» EXERCISE DATA:

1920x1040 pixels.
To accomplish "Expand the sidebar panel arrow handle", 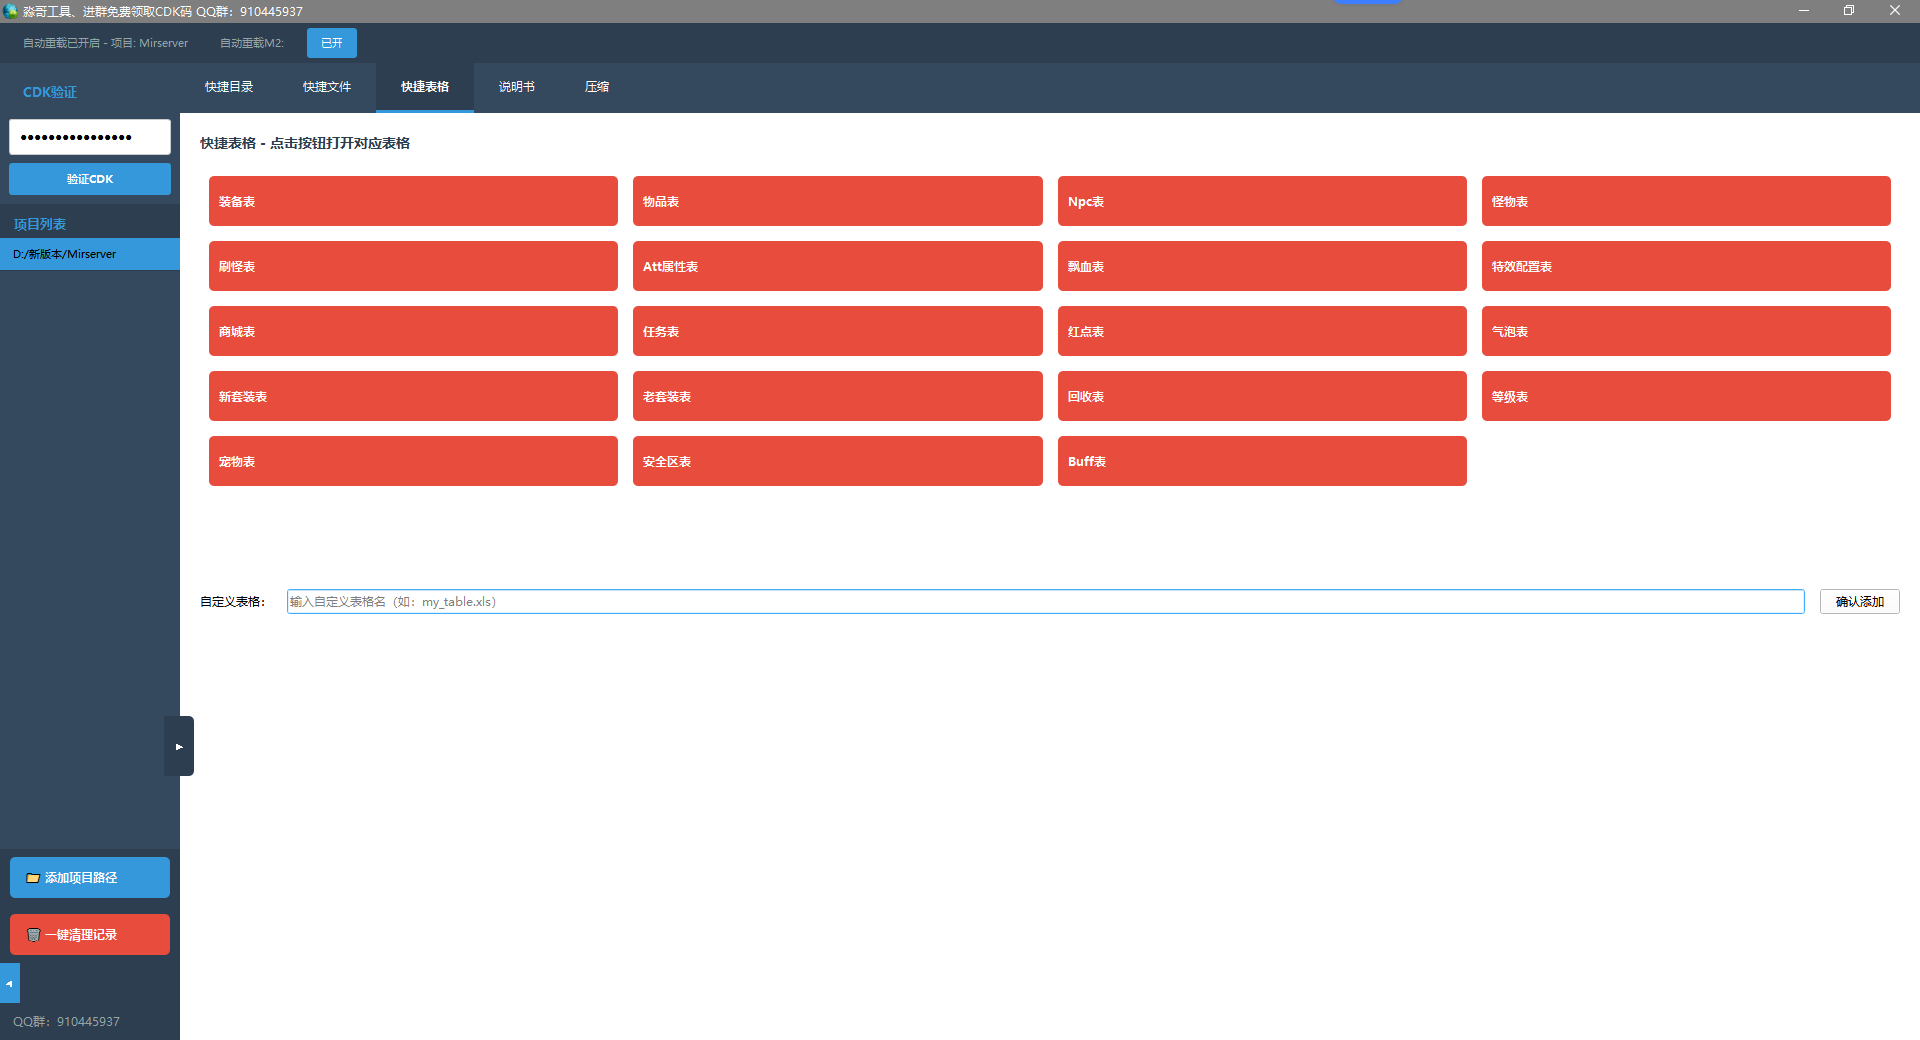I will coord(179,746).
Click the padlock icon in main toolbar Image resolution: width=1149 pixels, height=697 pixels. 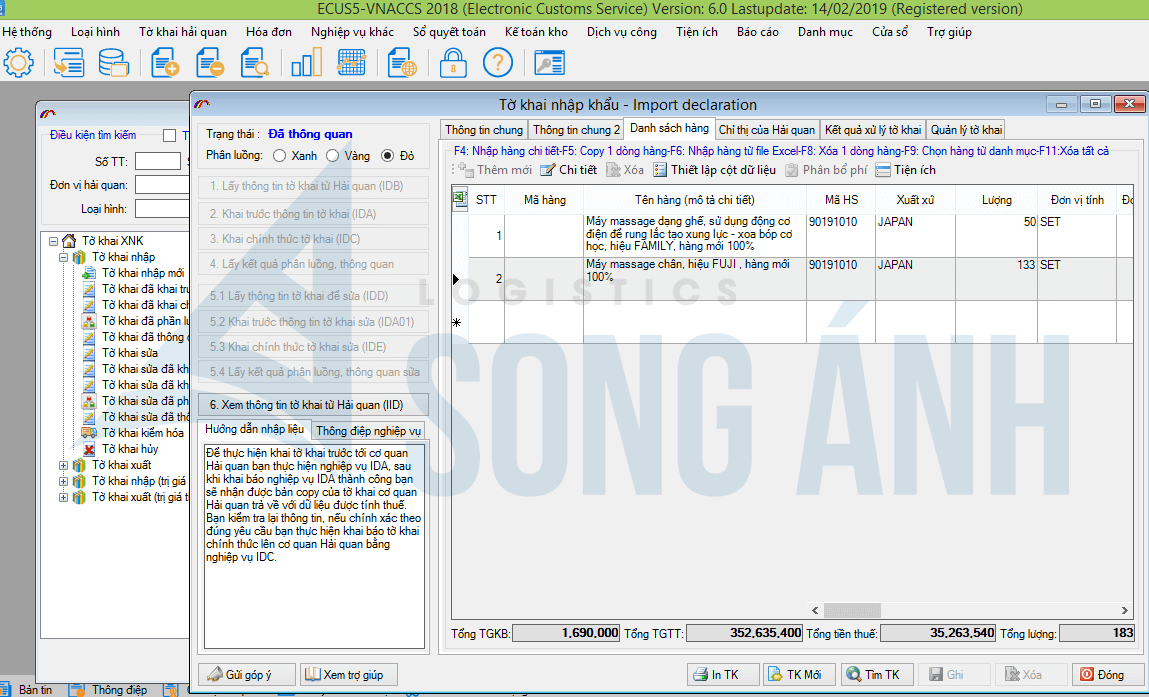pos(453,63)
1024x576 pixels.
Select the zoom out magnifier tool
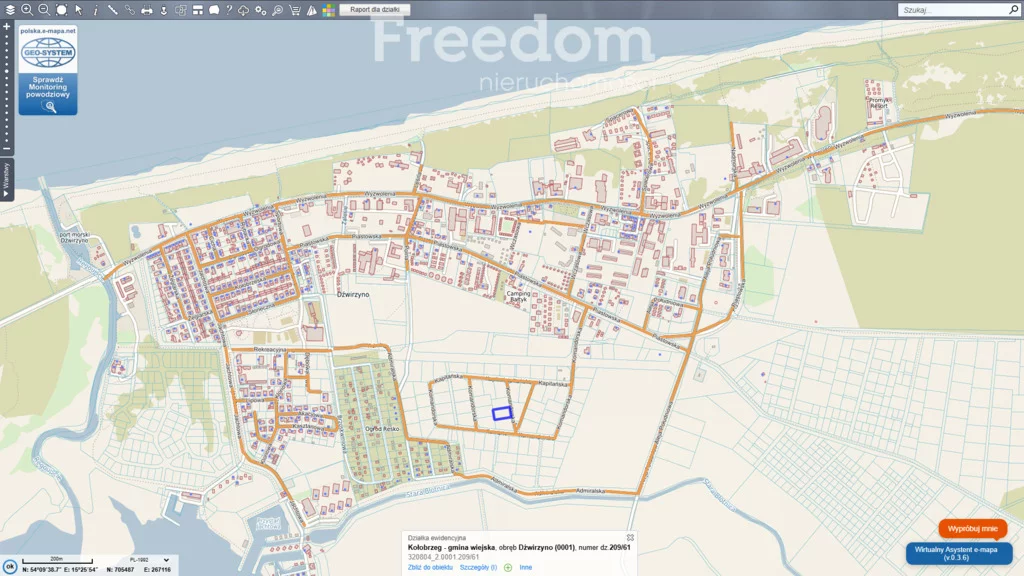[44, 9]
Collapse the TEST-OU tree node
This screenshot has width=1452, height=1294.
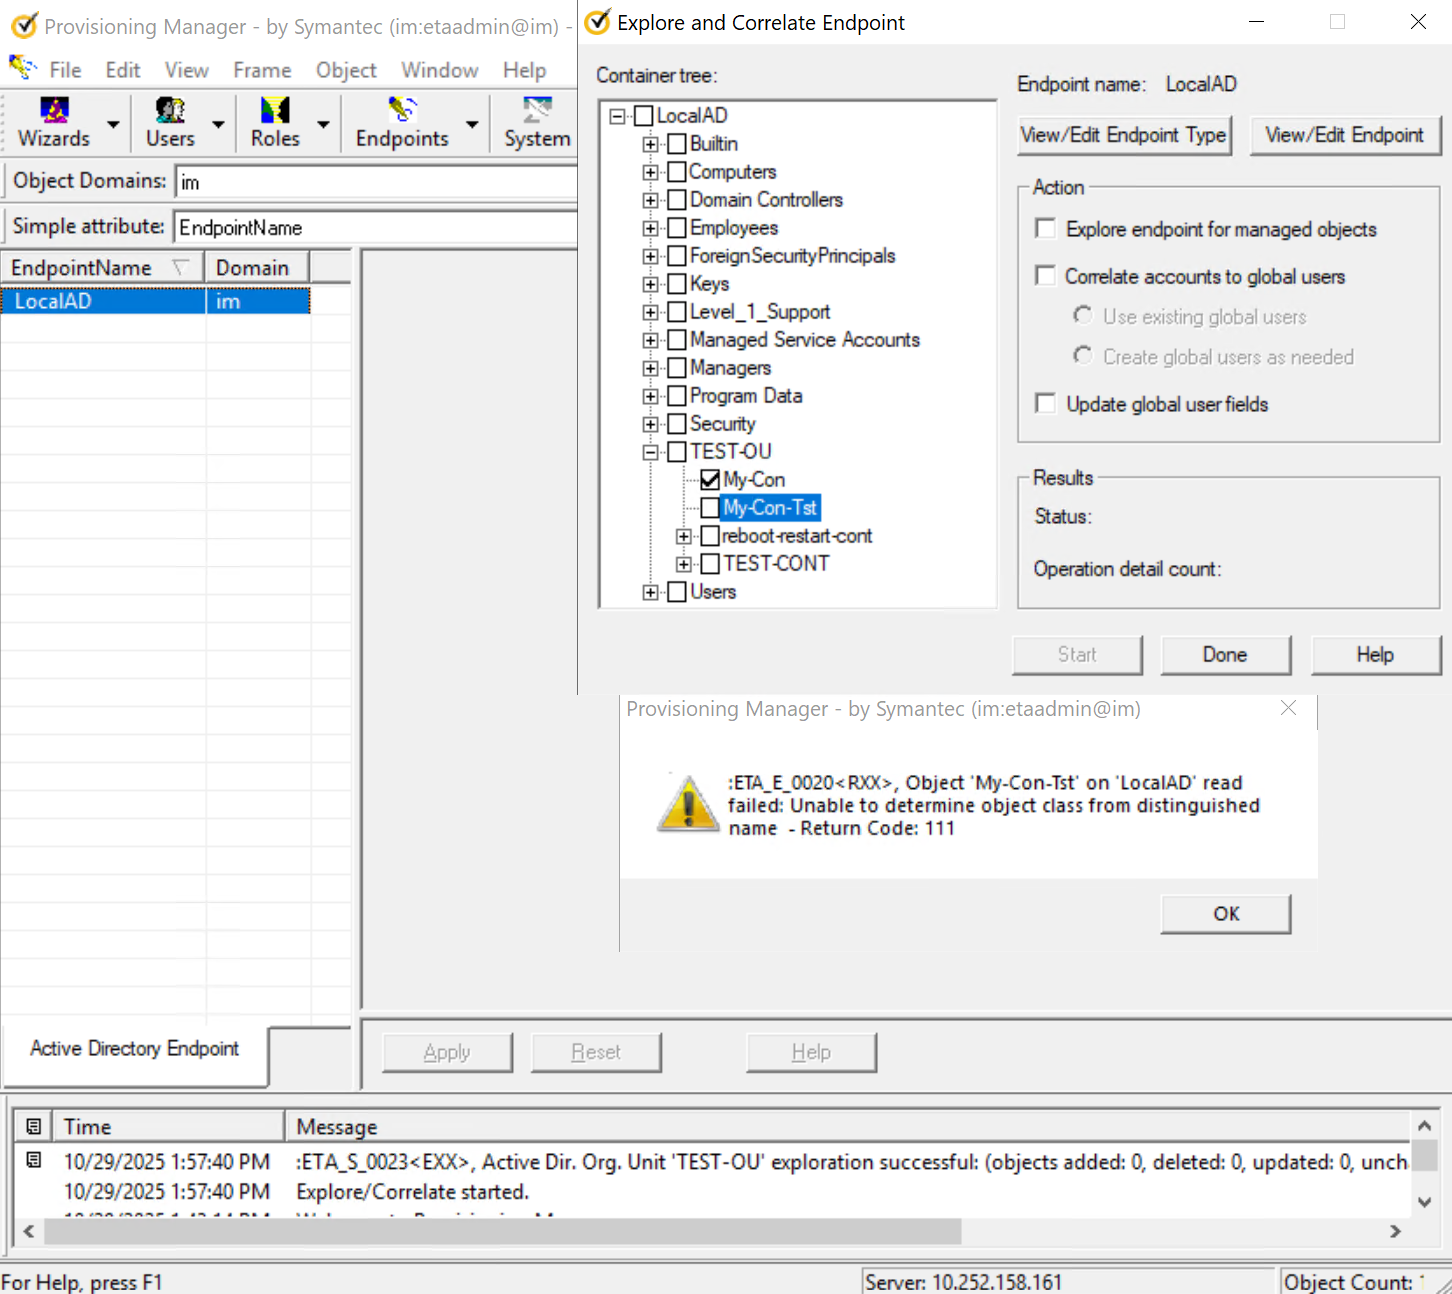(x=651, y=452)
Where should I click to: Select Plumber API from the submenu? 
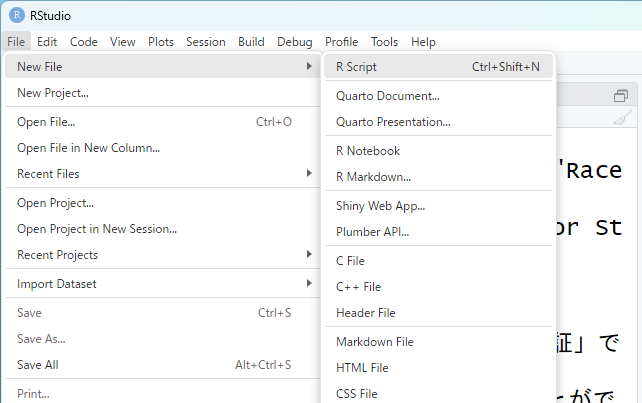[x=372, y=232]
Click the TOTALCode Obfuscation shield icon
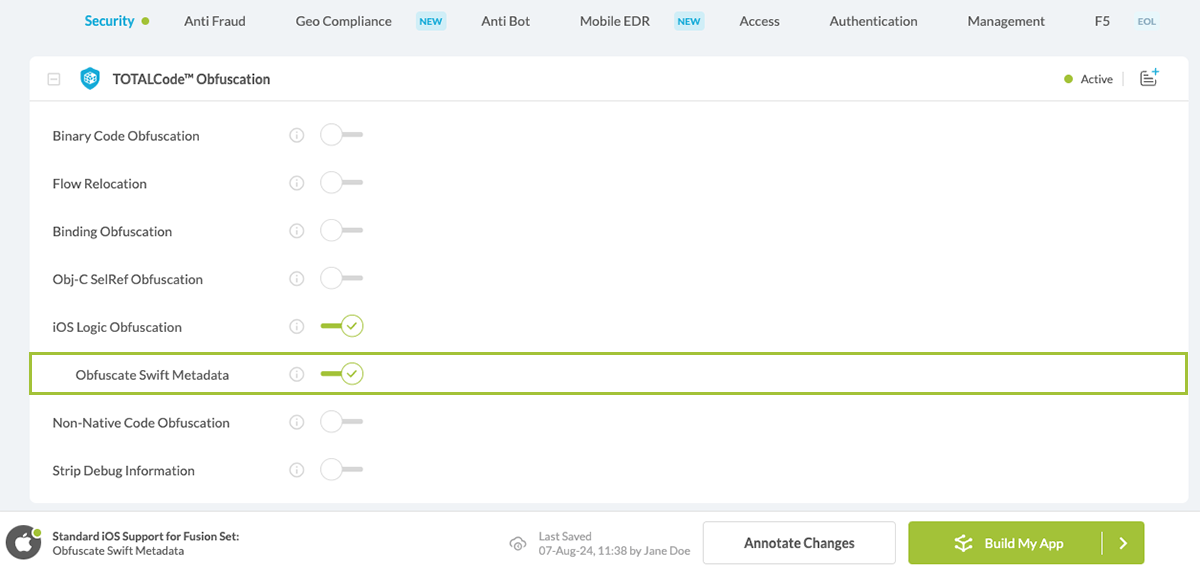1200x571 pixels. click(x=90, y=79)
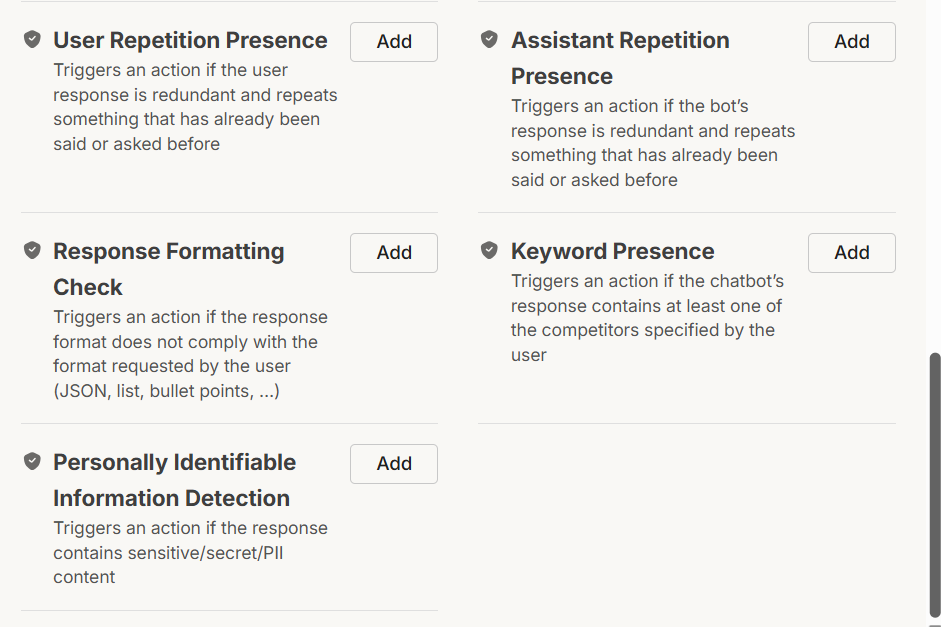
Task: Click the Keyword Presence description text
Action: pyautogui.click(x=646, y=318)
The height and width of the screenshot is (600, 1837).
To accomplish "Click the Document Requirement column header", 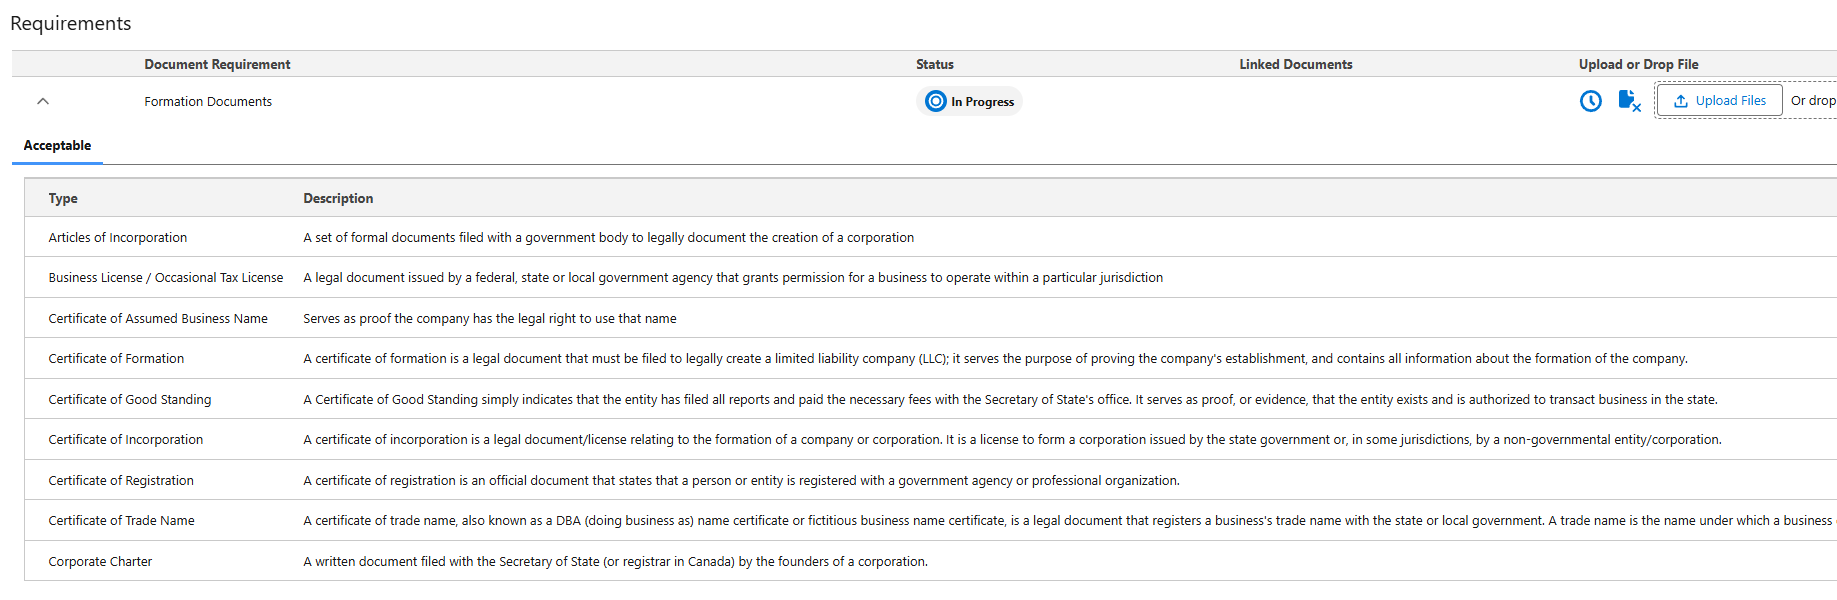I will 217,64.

» EXERCISE INSTRUCTIONS: In the records above, find the line containing "Collapse the TEST-OU tree node" and the line containing "The height and", then give both of them again word for word along with every line between. Omit any pictures.

» YOUR SOLUTION:
Collapse the TEST-OU tree node
This screenshot has width=1452, height=1294.
(x=651, y=452)
Where should I click to: Select Plumber API from the submenu? 
[x=372, y=232]
Click the TOTALCode Obfuscation shield icon
1200x571 pixels. click(x=90, y=79)
Task: Click the Keyword Presence description text
Action: pyautogui.click(x=646, y=318)
The height and width of the screenshot is (600, 1837).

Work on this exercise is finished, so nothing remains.